◆ Given data

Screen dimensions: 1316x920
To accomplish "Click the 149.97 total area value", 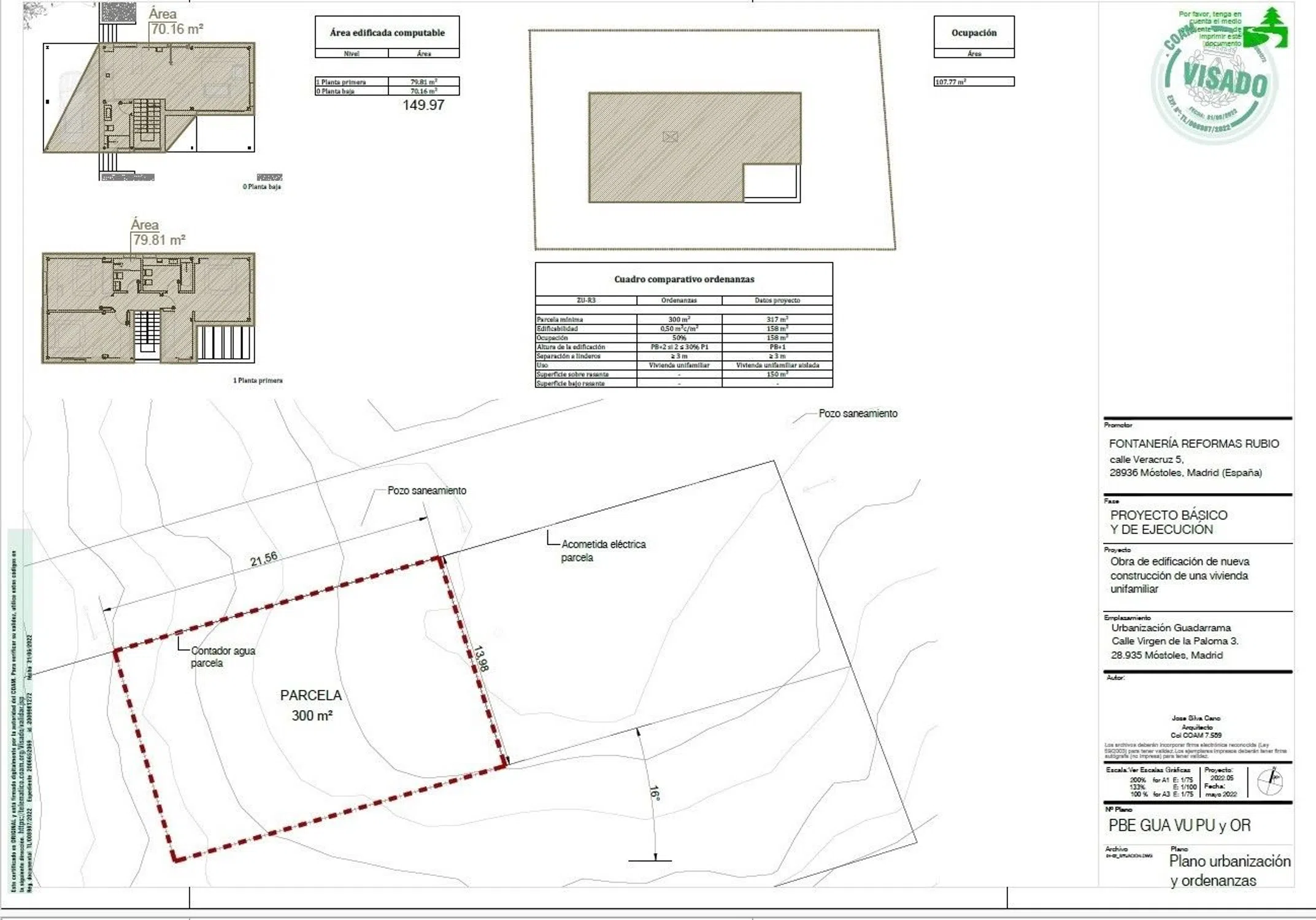I will click(423, 105).
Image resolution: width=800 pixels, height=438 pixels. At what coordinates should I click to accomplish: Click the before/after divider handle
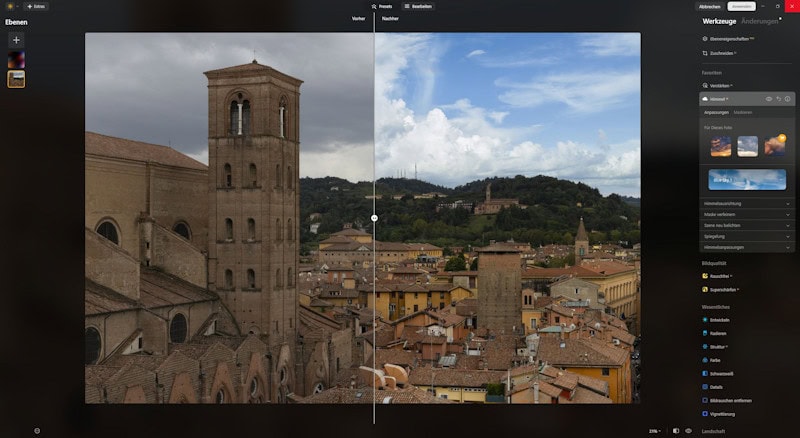(374, 218)
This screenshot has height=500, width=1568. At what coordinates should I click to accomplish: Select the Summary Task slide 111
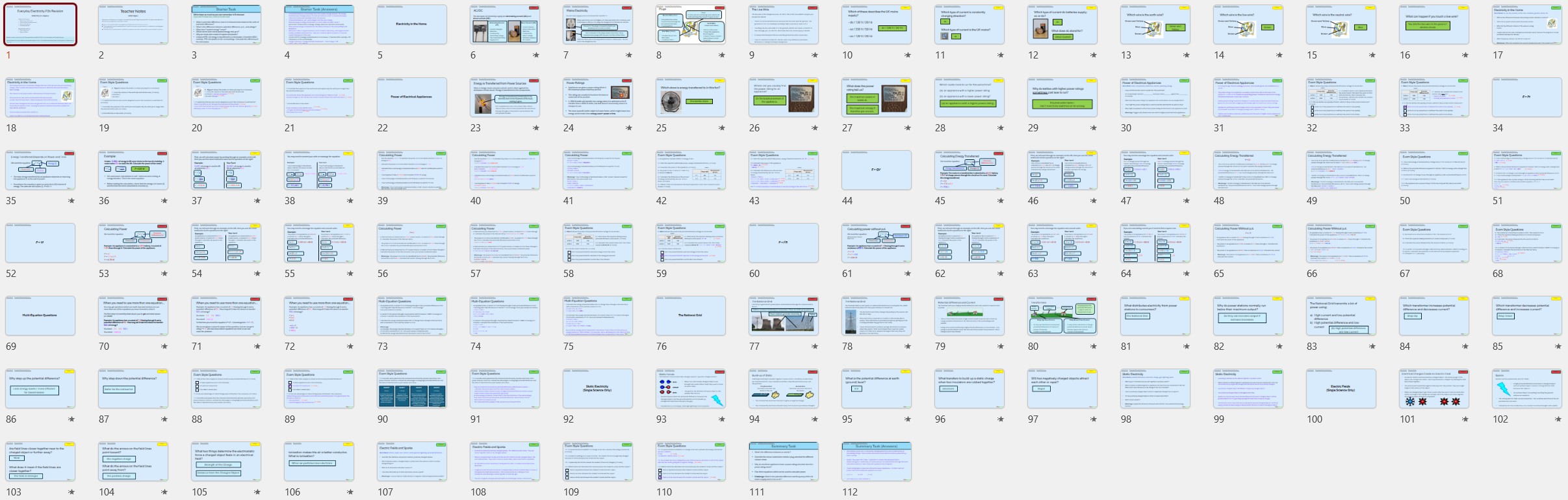(x=783, y=462)
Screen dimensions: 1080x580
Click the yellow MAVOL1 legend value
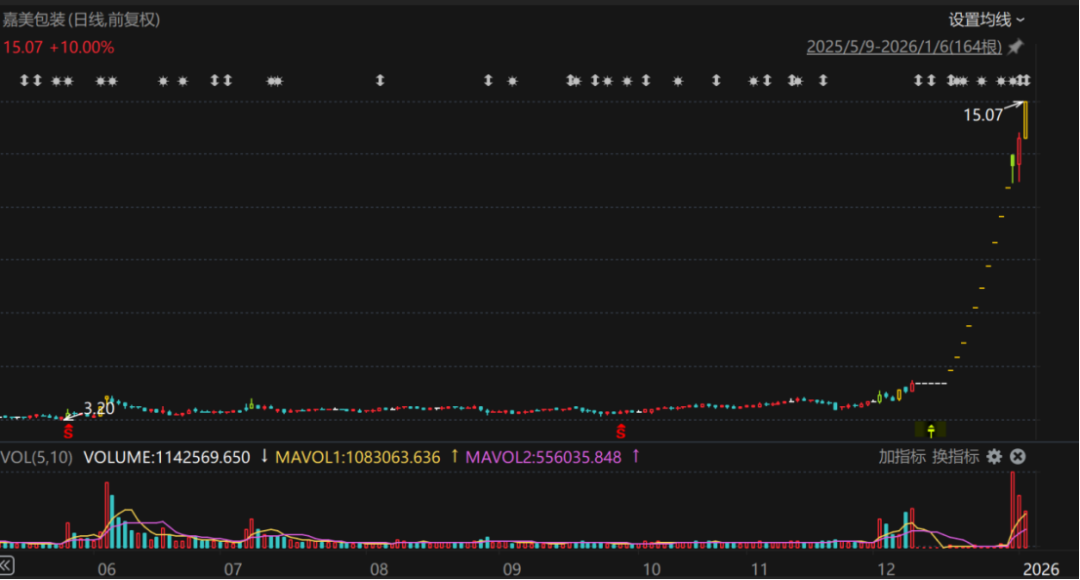(357, 457)
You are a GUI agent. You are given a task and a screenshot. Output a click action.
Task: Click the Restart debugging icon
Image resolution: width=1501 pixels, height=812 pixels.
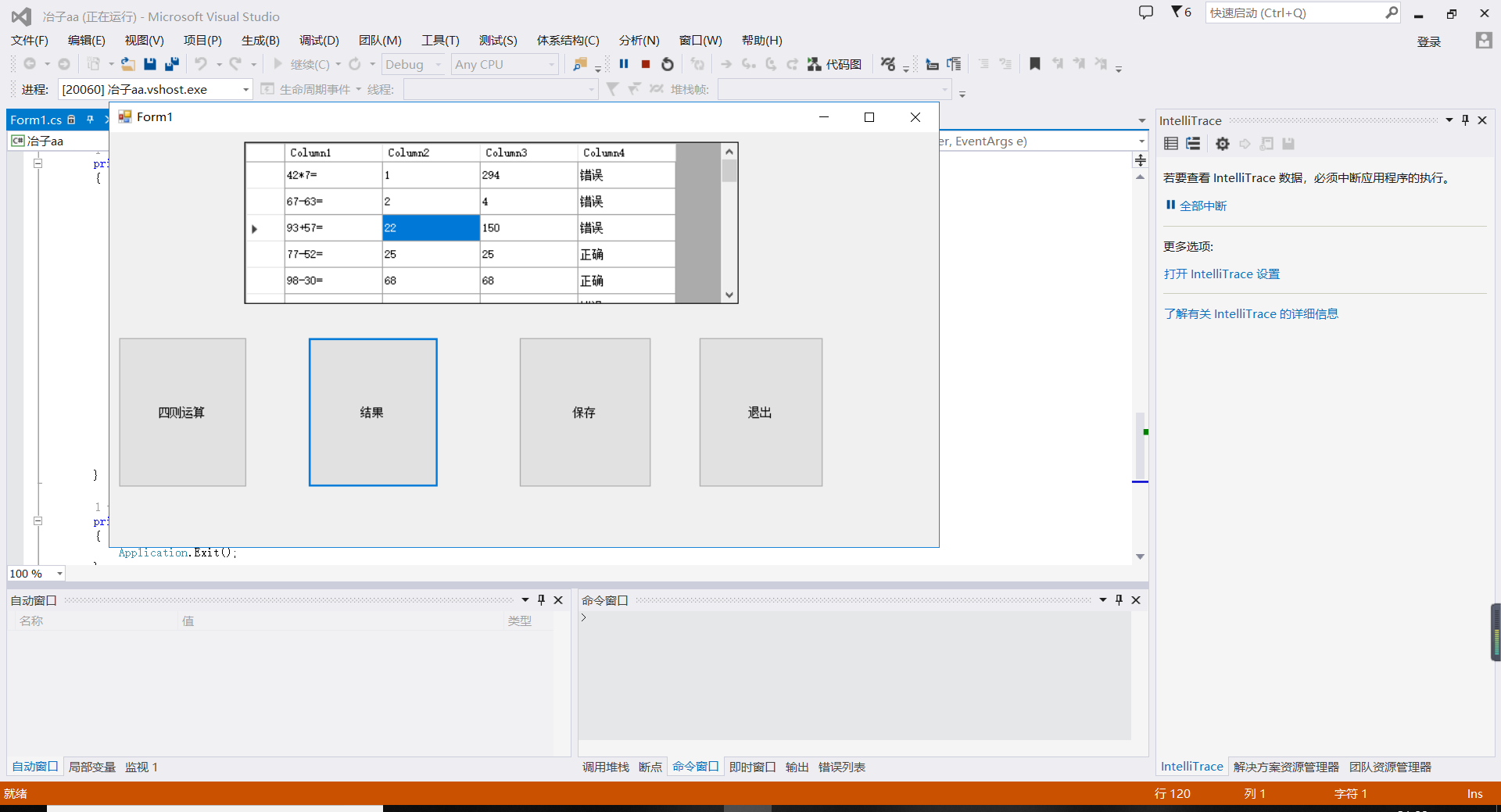(x=667, y=64)
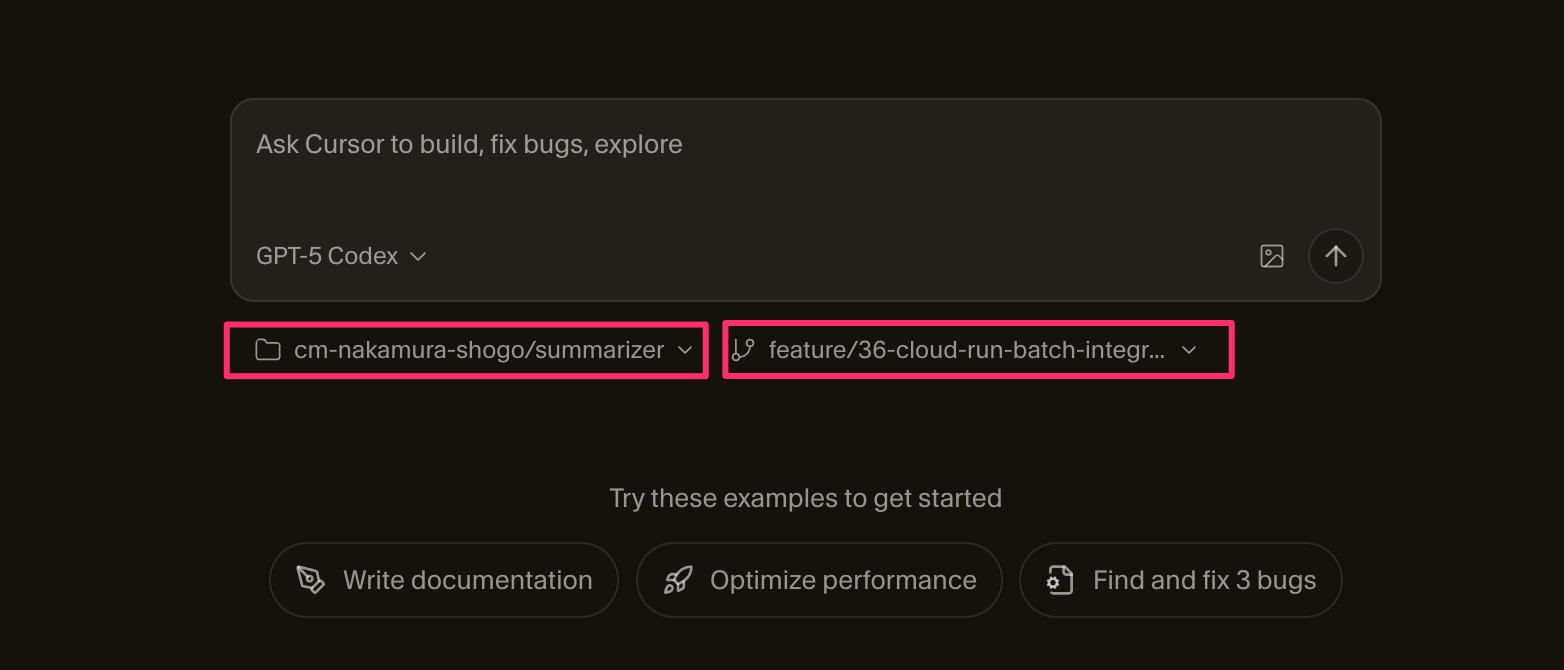
Task: Open the GPT-5 Codex model selector
Action: (x=327, y=257)
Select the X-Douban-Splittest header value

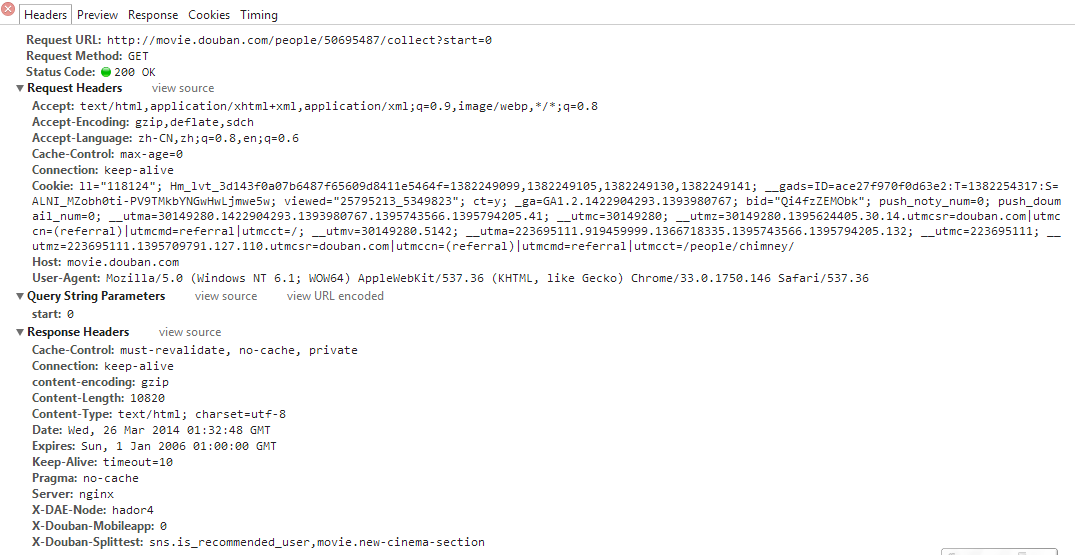pyautogui.click(x=317, y=542)
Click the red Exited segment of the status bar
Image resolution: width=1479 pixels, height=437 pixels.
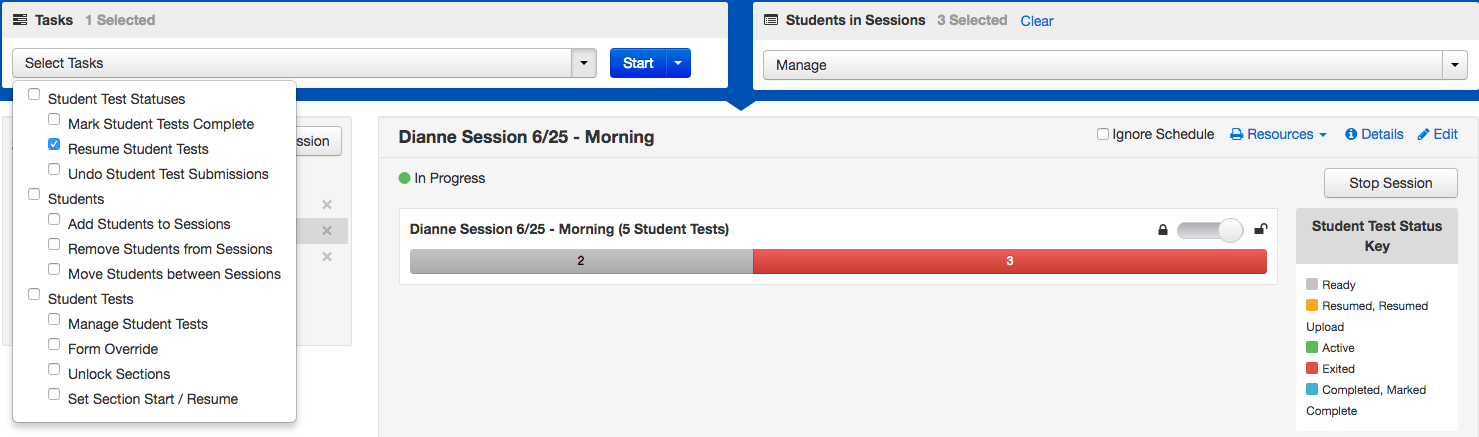click(x=1009, y=261)
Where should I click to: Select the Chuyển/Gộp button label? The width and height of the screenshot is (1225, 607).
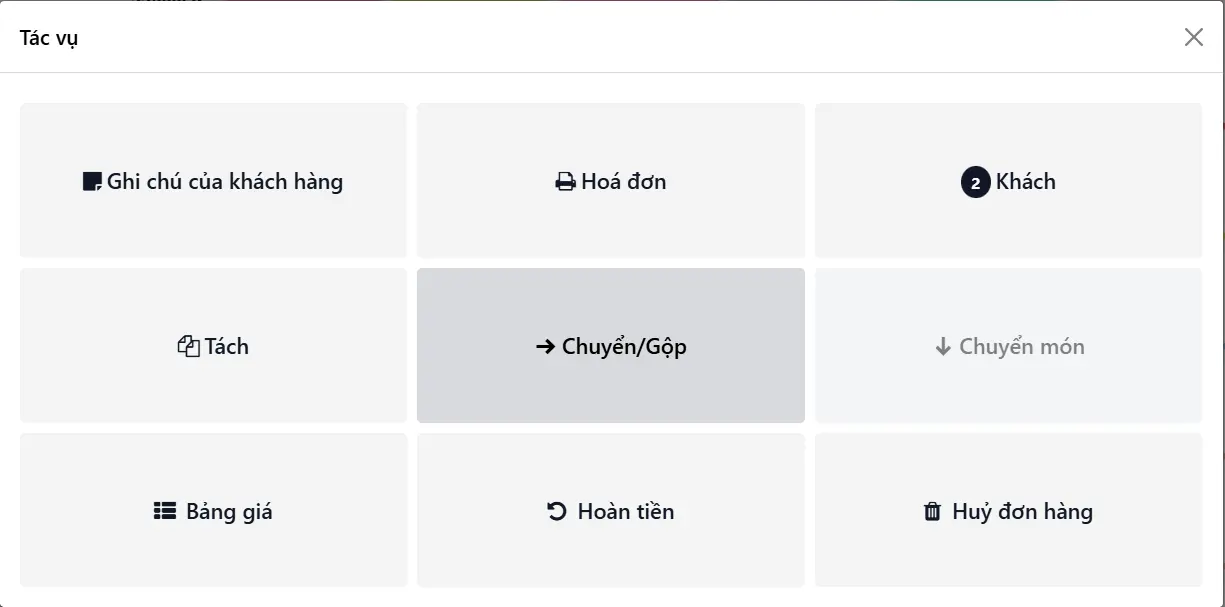tap(624, 347)
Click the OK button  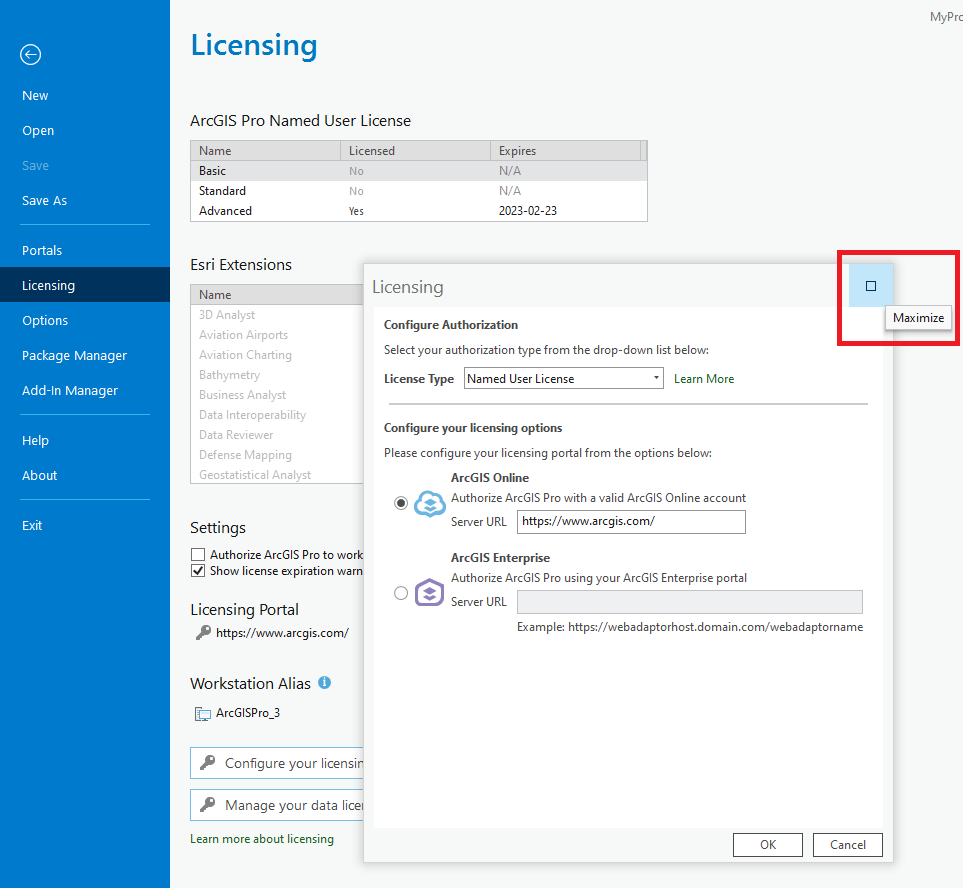click(x=768, y=845)
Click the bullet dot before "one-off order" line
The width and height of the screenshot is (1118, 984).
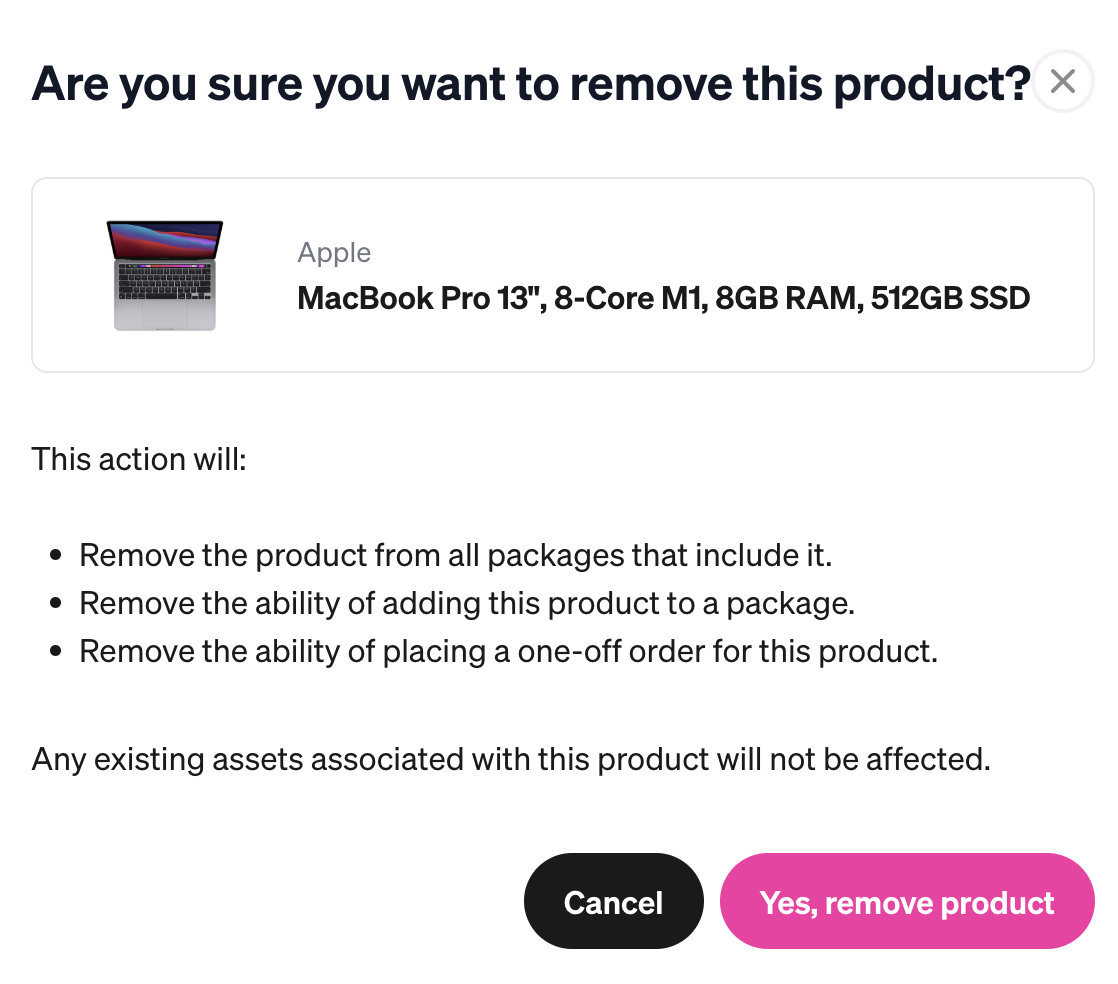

◆ Task
What is needed is every line of the records above that contains the word "dimensions".

◆ Expected output
Screen dimensions: 1316x920
Screen dimensions: 1080x580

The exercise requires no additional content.